Below are entries; copy exactly the lines from the one with "search the related logs (843, 166)" through the one with "Contact Us (121, 1148)", both included, and leave out the rest.

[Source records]
╭──
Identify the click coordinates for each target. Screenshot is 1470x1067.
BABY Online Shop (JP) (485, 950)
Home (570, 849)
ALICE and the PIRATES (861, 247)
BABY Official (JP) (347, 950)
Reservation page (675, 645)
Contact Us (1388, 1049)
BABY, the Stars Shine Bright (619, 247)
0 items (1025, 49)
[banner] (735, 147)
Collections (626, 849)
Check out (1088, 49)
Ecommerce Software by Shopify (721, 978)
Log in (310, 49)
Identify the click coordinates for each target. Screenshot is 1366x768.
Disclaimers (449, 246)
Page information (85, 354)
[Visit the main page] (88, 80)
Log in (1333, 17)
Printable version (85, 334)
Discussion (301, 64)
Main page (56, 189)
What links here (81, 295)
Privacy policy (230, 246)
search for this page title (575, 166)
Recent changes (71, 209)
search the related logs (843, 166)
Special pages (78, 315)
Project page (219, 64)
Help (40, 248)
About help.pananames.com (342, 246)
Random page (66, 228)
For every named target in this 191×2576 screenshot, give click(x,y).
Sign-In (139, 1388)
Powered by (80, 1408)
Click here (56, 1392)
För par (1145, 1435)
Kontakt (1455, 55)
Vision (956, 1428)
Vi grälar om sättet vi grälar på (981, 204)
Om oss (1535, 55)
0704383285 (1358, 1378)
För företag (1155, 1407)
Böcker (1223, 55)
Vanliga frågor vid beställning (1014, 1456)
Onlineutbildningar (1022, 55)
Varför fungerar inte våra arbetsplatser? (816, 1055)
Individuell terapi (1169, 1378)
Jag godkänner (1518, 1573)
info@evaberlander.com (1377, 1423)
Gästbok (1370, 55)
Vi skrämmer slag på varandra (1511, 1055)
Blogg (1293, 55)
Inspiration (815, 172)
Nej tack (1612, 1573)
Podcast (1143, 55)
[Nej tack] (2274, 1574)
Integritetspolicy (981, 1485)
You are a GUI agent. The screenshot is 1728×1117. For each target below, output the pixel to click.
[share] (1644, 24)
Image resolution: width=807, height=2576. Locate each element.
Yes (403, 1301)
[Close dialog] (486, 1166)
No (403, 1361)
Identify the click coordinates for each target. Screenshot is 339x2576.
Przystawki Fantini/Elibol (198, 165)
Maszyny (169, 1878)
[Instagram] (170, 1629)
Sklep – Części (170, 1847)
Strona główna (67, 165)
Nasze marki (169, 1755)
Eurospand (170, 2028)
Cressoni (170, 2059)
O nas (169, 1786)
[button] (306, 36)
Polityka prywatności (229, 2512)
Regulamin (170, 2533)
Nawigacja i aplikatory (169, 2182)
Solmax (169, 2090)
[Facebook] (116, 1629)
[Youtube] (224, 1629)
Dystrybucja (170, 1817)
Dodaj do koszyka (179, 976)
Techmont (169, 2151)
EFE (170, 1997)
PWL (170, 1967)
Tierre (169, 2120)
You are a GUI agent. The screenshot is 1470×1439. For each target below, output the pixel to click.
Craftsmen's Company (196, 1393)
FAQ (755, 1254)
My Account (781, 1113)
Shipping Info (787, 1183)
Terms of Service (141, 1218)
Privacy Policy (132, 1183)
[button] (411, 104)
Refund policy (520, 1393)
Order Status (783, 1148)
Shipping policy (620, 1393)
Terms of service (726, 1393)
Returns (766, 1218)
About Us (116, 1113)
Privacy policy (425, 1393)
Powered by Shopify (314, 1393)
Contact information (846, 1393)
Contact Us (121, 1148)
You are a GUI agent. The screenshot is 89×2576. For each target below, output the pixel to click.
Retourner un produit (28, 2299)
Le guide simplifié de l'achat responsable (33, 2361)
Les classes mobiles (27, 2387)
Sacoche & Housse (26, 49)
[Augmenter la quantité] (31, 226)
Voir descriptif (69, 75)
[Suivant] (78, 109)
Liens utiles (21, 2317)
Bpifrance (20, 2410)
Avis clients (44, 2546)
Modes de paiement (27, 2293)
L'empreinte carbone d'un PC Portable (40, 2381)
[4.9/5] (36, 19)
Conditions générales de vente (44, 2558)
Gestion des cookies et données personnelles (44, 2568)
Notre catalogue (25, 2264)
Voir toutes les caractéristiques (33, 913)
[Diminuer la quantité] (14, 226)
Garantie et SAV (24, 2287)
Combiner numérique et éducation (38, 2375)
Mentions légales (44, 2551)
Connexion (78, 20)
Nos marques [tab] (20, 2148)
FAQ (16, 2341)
╰──
▶ _Task solution_:
search the related logs (843, 166)
Special pages (78, 315)
Project page (219, 64)
Help (40, 248)
About help.pananames.com (342, 246)
Random page (66, 228)
For every named target in this 191×2576 screenshot, give click(x,y).
Sign-In (139, 1388)
Powered by (80, 1408)
Click here (56, 1392)
För par (1145, 1435)
Kontakt (1455, 55)
Vision (956, 1428)
Vi grälar om sättet vi grälar på (981, 204)
Om oss (1535, 55)
0704383285 (1358, 1378)
För företag (1155, 1407)
Böcker (1223, 55)
Vanliga frågor vid beställning (1014, 1456)
Onlineutbildningar (1022, 55)
Varför fungerar inte våra arbetsplatser? (816, 1055)
Individuell terapi (1169, 1378)
Jag godkänner (1518, 1573)
info@evaberlander.com (1377, 1423)
Gästbok (1370, 55)
Vi skrämmer slag på varandra (1511, 1055)
Blogg (1293, 55)
Inspiration (815, 172)
Nej tack (1612, 1573)
Podcast (1143, 55)
[Nej tack] (2274, 1574)
Integritetspolicy (981, 1485)
You are a GUI agent. The screenshot is 1728×1117. For each target below, output the pixel to click.
[share] (1644, 24)
Image resolution: width=807, height=2576. Locate each element.
Yes (403, 1301)
[Close dialog] (486, 1166)
No (403, 1361)
Identify the click coordinates for each target. Screenshot is 339x2576.
Przystawki Fantini/Elibol (198, 165)
Maszyny (169, 1878)
[Instagram] (170, 1629)
Sklep – Części (170, 1847)
Strona główna (67, 165)
Nasze marki (169, 1755)
Eurospand (170, 2028)
Cressoni (170, 2059)
O nas (169, 1786)
[button] (306, 36)
Polityka prywatności (229, 2512)
Regulamin (170, 2533)
Nawigacja i aplikatory (169, 2182)
Solmax (169, 2090)
[Facebook] (116, 1629)
[Youtube] (224, 1629)
Dystrybucja (170, 1817)
Dodaj do koszyka (179, 976)
Techmont (169, 2151)
EFE (170, 1997)
PWL (170, 1967)
Tierre (169, 2120)
You are a GUI agent. The screenshot is 1470×1439. For each target below, output the pixel to click.
Craftsmen's Company (196, 1393)
FAQ (755, 1254)
My Account (781, 1113)
Shipping Info (787, 1183)
Terms of Service (141, 1218)
Privacy Policy (132, 1183)
[button] (411, 104)
Refund policy (520, 1393)
Order Status (783, 1148)
Shipping policy (620, 1393)
Terms of service (726, 1393)
Returns (766, 1218)
About Us (116, 1113)
Privacy policy (425, 1393)
Powered by Shopify (314, 1393)
Contact information (846, 1393)
Contact Us (121, 1148)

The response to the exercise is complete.